* _What to work on_
From the material below, copy exactly the lines beginning with the one that contains "You are a GUI" and ending with the one that contains "[جستجو] (574, 45)"; the pictures stay out.

* _Supplied material_

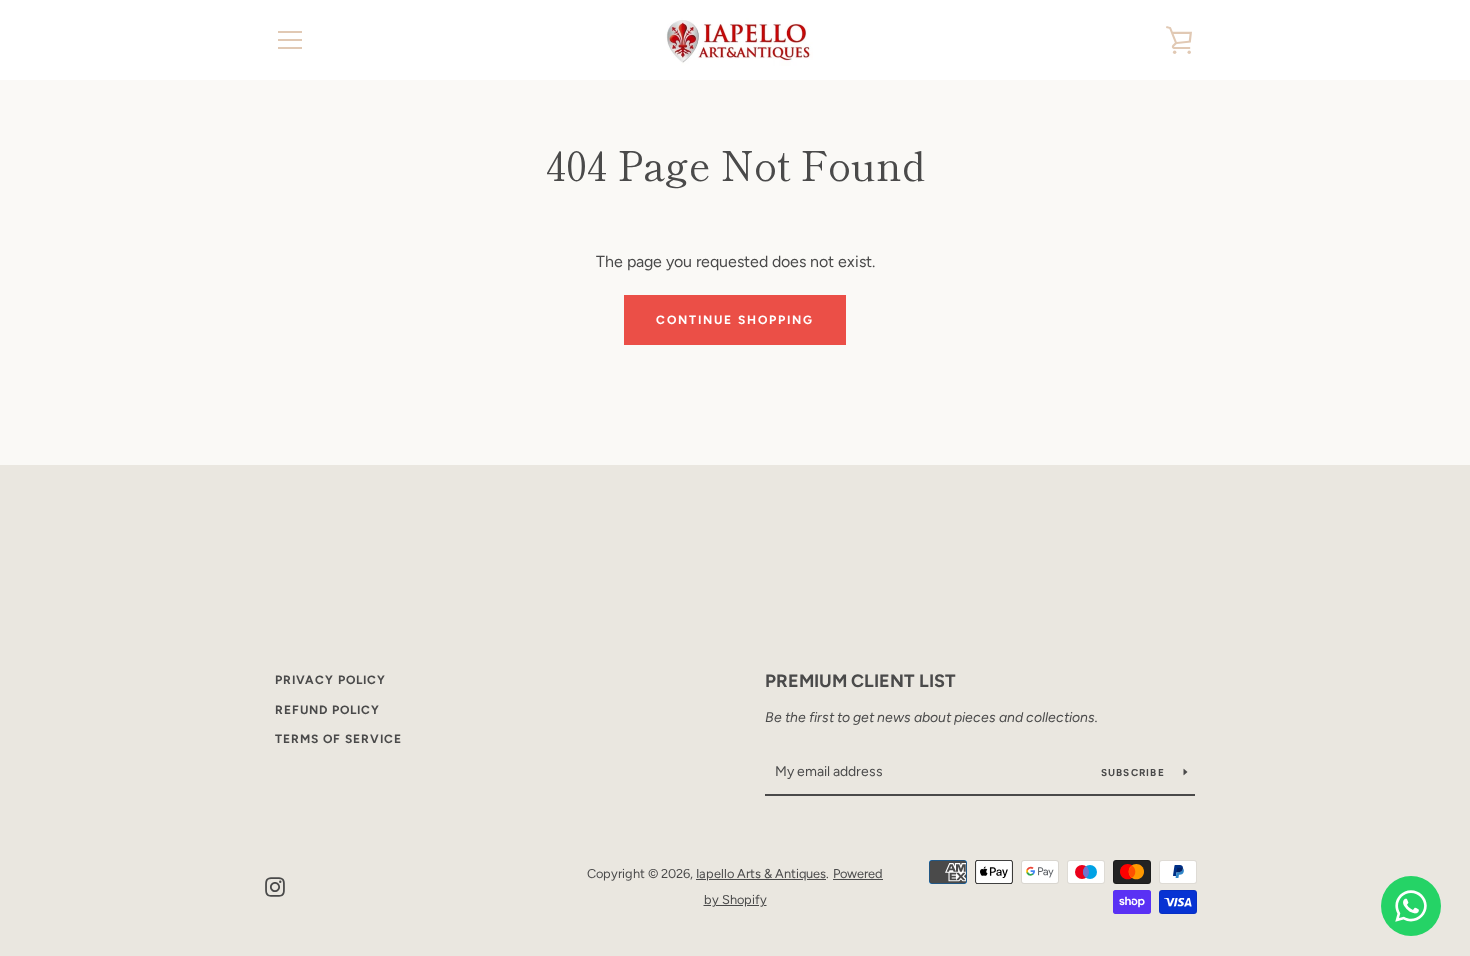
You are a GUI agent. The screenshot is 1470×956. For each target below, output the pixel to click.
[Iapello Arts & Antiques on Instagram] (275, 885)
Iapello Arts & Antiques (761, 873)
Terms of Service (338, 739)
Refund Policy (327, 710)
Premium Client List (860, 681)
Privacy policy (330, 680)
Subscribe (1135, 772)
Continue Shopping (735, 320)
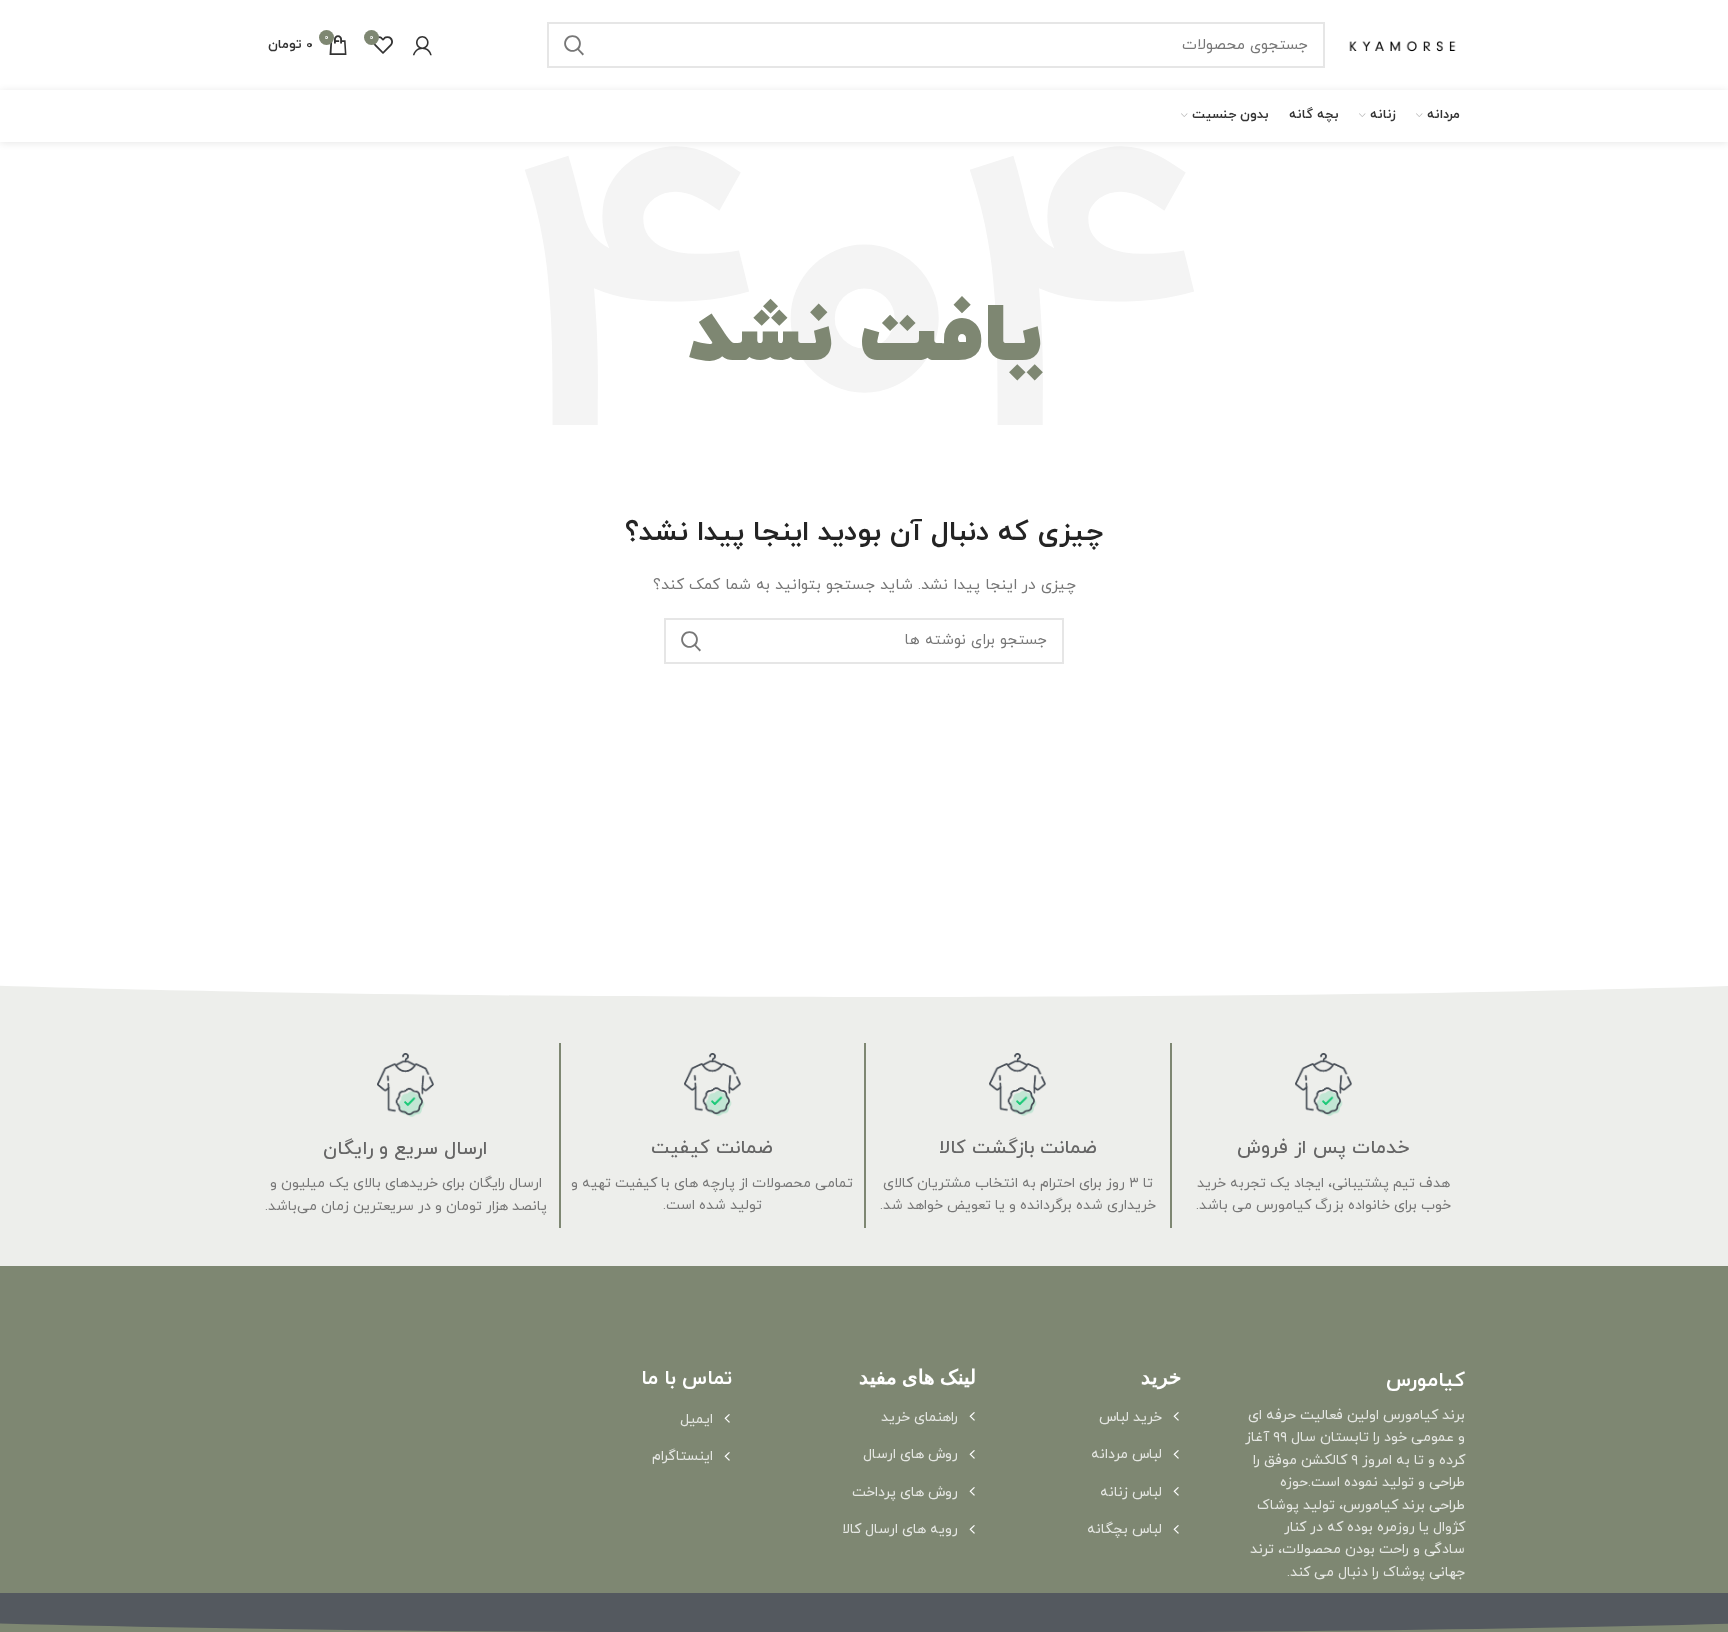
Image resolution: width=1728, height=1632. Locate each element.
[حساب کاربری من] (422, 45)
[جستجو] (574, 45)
---
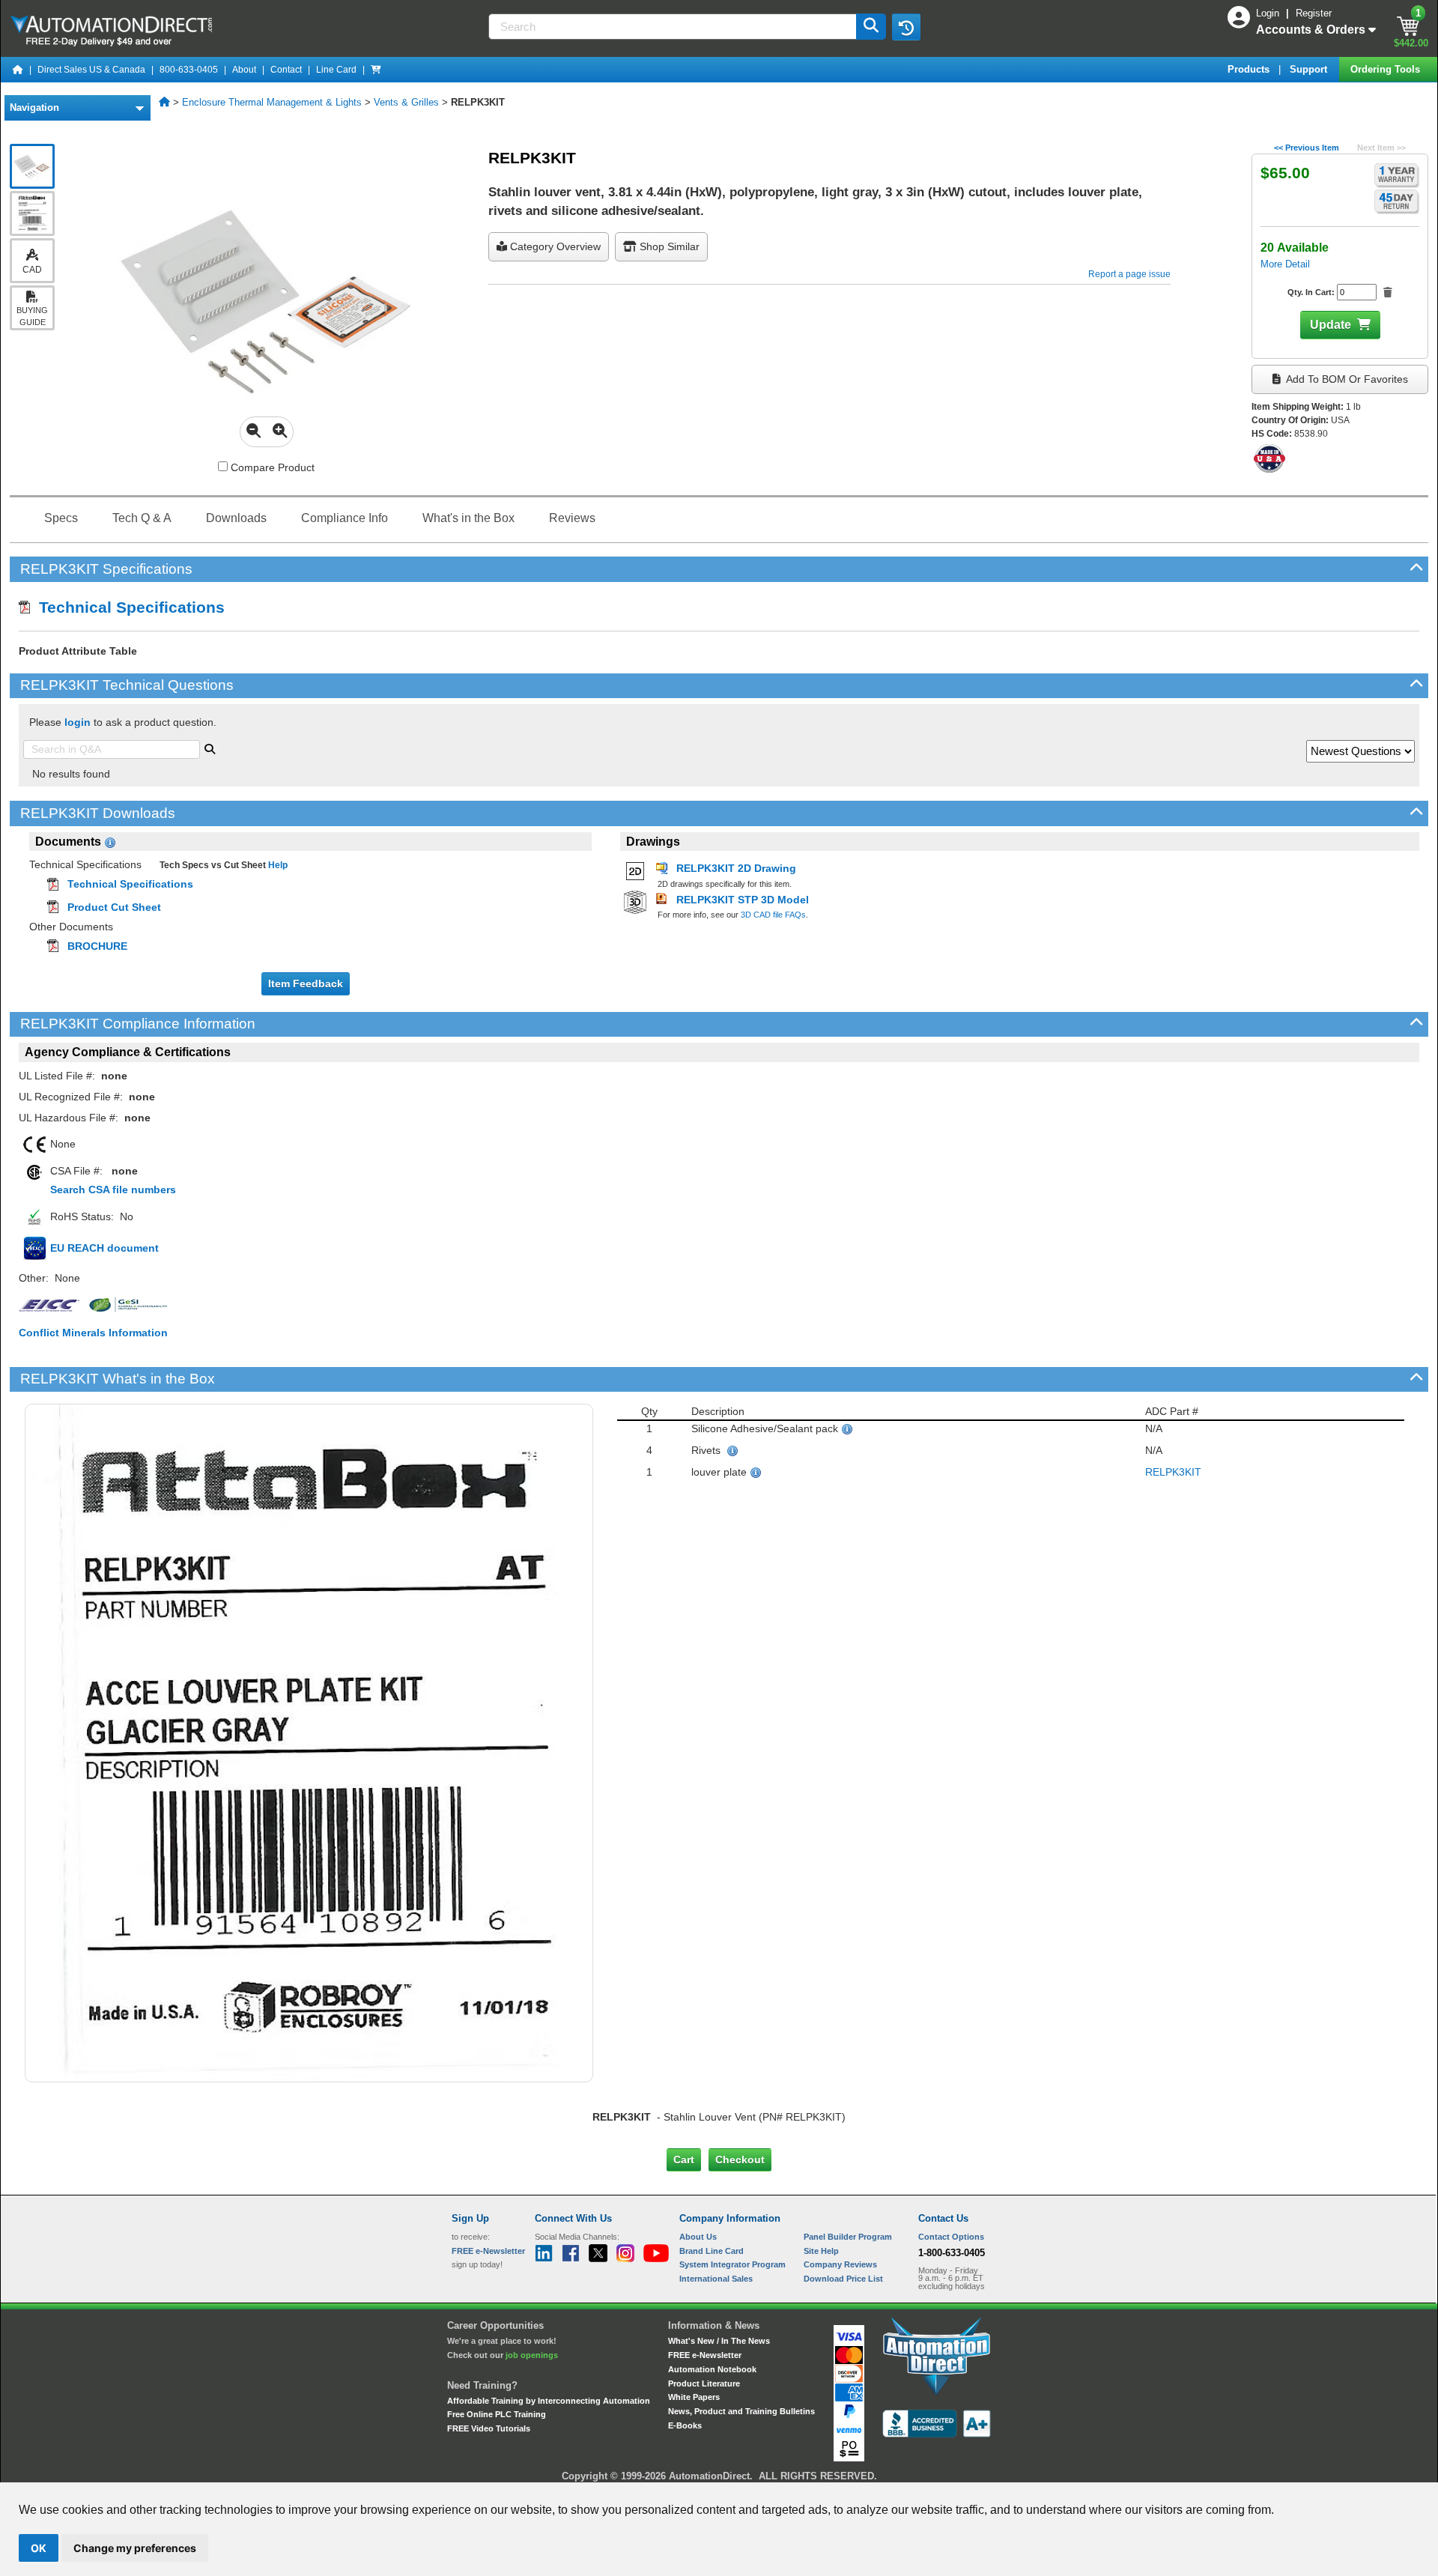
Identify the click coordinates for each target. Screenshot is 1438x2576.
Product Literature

* _Result for this exercise_
You are a GUI agent. The screenshot is 1470×956. For each target below, output the pixel to click.
[Iapello Arts & Antiques on Instagram] (275, 885)
Iapello Arts & Antiques (761, 873)
Terms of Service (338, 739)
Refund Policy (327, 710)
Premium Client List (860, 681)
Privacy policy (330, 680)
Subscribe (1135, 772)
Continue Shopping (735, 320)
Image resolution: width=1728, height=1632. Locate each element.
[حساب کاربری من] (422, 45)
[جستجو] (574, 45)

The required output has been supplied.